Attendees at this year’s event were treated to a host of presentations, from insightful fireside chats with entrepreneurs, such as Metromile’s Dan Preston and Ring’s Jamie Siminoff, to thought-provoking panels on satellite imagery, telematics, wearables and innovative strategies for insurance companies of the future.

See also: InsureTech Connect 2017: What’s New  

But, as excitement and buzz steadily mount, at least one panel reminded attendees that insurance—while highly ripe for innovation—is also a highly regulated industry. The panel (“Balancing Innovation and Regulation”) featured Michael Consedine (CEO of the National Association of Insurance Commissioners), Ted Nickel (Insurance Commissioner of Wisconsin) and Chris Cheatham (CEO of Risk Genius).

Here are our key takeaways of that panel discussion.

Recent policy shifts are driven by consumer demand.

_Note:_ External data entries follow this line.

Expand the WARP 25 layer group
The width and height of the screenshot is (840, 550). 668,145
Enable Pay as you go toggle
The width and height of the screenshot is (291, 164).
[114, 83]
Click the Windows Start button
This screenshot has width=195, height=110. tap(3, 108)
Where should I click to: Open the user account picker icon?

Over the past 200 years, the insurance industry has gone through periodic changes. But, as Consedine explained, this is the first time that significant changes are being driven by consumer demand. Specifically, consumers are demanding simpler and more intuitive policies; a streamlined and digital application process; faster claims payments; mobile access; and new products, such as peer-to-peer or pay-as-you-go. Insurance regulators nationwide realize that innovation will lead to consumers being better served, and, as a result, they are taking an active role in being a part of the conversation and enabling innovation.

Traps for the unwary mean that insurtech startups should engage with regulators early and often.

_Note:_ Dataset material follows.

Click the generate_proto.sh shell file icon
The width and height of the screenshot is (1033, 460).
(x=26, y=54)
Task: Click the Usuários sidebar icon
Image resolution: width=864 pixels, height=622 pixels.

Once a company begins to analyze risk or price products, it runs the risk of being considered an insurance company and, more importantly, being subject to a host of often complex regulations that vary from state to state. For instance, while the amount and quality of available data are exploding—opening up the possibility of using new or unconventional data to price risk—state laws prohibit not only unfair discrimination generally, but also specific factors from being considered when pricing risk. In other words, as Mr. Nickel explained, a data set may show that there are more pool deaths in years when a Nicholas Cage movie is released, but whether that correlation is actuarially sound, let alone a fair basis on which to make pricing or rate decisions, is something that companies should discuss with regulators before launching. The same is true with respect to other issues, such as privacy or cybersecurity regulations—companies should understand the regulatory regime in which they operate and ensure that they are in compliance. To that end, Mr. Nickel encouraged companies to engage regulators from the outset to explain how a new algorithm or business model works to ensure that they are not running afoul of state regulations.

If you are a broker, be aware of anti-rebate and anti-inducement laws.

Nearly every state (with the notable exception of California) has some form of anti-rebate or anti-inducement laws on the books. Generally, these laws prevent a broker from providing something of value to a customer to “induce” an insurance purchase. While promotional items, such as golf balls and pens, are often exempt from such laws, a company must be especially careful when it begins to offer—at no charge—more valuable goods or services to its customers. According to Nickel, these laws might be particularly problematic for new entrants into the industry. For example, if a broker provides a wearable device to its customers, might such a gift implicate anti-rebate laws? What about specialized software provided at no charge? New companies in the broker space should ask themselves these sorts of questions sooner rather than later, seeking out counsel when necessary to avoid regulatory issues down the road.